[HN Gopher] I decided to build a nine-bit computer
       ___________________________________________________________________
        
       I decided to build a nine-bit computer
        
       Author : mad_ned
       Score  : 139 points
       Date   : 2022-02-09 13:44 UTC (9 hours ago)
        
 (HTM) web link (madned.substack.com)
 (TXT) w3m dump (madned.substack.com)
        
       | googamooga wrote:
       | Ternary logic based computer Setun with 9-bit "bytes" was
       | developed in late fifties in the USSR. Not much info on about it
       | in English, unfortunately.
       | 
       | https://en.wikipedia.org/wiki/Setun
        
         | buescher wrote:
         | Ternary on binary systems usually uses a 2-bit "trit" with an
         | extra potential state. That's even how the later Setun machines
         | did it, from what I understand. Oh yes, and the Soviets even
         | developed their own trinary Forth dialect for them.
        
           | kragen wrote:
           | Even the original Setun machine worked that way, as it turned
           | out, if we believe Willis Ware's contemporary report on
           | Soviet computers.
        
       | giovannibajo1 wrote:
       | Nintendo 64 had a 9-bit RAM (Rambus RDRAM). Only 8 bits of each
       | byte were accessible from the MIPS CPU for obvious reasons; the
       | 9th bit was only used by the GPU (called "RDP") to store extra
       | information while rendering (begin a UMA architecture, the CPU
       | used the same RDRAM used by the CPU). Typically it contained a
       | flag called "coverage" that was used to discriminate pixels on
       | the edge of polygons, that were later subject to antialiasing. By
       | reading back pixels using the CPU, you would be unable to see the
       | coverage flag.
        
         | wolfram74 wrote:
         | Yet another weird bit of N64 lore, I'm amazed mupen64 works as
         | well as it does.
        
           | oh_sigh wrote:
           | > weird bit
           | 
           | Quite literally
        
         | klodolph wrote:
         | The 9th bit was also used by the depth buffer.
         | 
         | To add to this, the reason that the RAM was available with 9
         | bits in the first place is so that it could be used to make
         | systems with ECC. It's just that you didn't have to use that
         | 9th bit for error correction, you could use it for extra data,
         | if you designed the system to use it that way.
        
       | Koshkin wrote:
       | Wrote an emulator of a simple 12-bit CPU once, and ran a few
       | examples (coded in binary, of course) on it. It's a fun exercise
       | - highly recommended!
        
       | JoachimS wrote:
       | I was hoping that he was building a CPU that worked on Strong
       | Kleenean logic. https://en.wikipedia.org/wiki/Three-valued_logic
        
       | teekert wrote:
       | I read it because of the steam powered machine at the top...
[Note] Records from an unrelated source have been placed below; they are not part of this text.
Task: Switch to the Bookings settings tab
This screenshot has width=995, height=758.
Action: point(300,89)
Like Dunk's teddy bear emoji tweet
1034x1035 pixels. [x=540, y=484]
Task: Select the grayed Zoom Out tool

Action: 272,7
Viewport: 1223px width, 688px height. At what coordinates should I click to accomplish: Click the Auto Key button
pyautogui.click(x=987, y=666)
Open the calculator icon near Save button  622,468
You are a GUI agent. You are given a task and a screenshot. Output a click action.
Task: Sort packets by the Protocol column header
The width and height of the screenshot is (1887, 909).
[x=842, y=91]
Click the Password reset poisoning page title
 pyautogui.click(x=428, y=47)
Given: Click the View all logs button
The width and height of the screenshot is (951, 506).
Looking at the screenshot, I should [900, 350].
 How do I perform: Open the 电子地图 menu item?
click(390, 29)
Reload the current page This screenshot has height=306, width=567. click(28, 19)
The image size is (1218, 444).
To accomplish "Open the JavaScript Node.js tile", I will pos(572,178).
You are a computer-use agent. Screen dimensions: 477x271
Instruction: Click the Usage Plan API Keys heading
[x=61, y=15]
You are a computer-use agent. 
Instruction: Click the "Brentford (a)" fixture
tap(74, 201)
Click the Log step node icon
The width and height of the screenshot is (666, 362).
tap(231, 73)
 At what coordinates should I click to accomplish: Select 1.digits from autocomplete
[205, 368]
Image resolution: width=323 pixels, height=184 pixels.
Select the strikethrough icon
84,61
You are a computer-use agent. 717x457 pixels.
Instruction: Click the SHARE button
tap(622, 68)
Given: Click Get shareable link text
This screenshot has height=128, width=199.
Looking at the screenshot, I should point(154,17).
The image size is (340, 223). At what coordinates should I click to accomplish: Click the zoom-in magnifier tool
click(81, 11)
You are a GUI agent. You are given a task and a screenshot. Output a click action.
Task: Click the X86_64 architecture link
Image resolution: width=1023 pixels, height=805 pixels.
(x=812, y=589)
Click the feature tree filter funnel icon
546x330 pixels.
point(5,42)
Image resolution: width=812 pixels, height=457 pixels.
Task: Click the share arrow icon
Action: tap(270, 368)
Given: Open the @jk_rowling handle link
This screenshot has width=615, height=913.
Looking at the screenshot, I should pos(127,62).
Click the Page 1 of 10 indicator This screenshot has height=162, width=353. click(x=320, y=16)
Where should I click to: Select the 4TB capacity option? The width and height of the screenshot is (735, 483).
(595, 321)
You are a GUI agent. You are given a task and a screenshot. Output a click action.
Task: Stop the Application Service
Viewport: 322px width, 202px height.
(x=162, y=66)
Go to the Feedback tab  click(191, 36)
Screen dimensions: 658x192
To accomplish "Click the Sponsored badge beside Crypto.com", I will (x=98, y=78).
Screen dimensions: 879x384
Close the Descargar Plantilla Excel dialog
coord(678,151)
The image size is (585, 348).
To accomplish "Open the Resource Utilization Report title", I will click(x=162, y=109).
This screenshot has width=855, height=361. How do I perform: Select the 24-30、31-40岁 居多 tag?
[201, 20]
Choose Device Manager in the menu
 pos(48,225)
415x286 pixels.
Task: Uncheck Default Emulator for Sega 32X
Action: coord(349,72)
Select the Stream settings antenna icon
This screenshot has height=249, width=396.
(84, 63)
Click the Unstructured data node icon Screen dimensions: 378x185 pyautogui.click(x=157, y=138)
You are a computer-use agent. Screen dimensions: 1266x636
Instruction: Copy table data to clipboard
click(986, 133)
       | turns out it's an fpga.
        
       | pjdesno wrote:
       | Long ago I interned for the group supporting the C-30 ARPANET
       | IMP. At one point the IMP was a 16-bit machine, emulating the old
       | Honeywell (?) minicomputer that the original IMP code was written
       | for. At some point they needed more memory, so they lashed on
       | another 4-bit bit slice, and it became a 20-bit machine.
       | 
       | There was an alternate microcode load for it, which implemented
       | an instruction set similar to that of a PDP-11, and could run an
       | ancient version of Unix. (maybe not so ancient back in 1985, but
       | definitely pre-BSD) We used one or two of those for our
       | development machines, and it was my job to write software tools
       | on them, using C with 20-bit words and 10-bit bytes.
       | 
       | Man, it was a pain in the ass.
        
         | larsbrinkhoff wrote:
         | The Unix machine was called C70, right?
        
         | googamooga wrote:
         | I have working PDP-11/23 in my possession and last couple of
         | months I'm trying to convince myself that I have enough
         | soldering skills to solder four additional memory lanes on its
         | backplane to increase memory limit from 256KB to 4096KB.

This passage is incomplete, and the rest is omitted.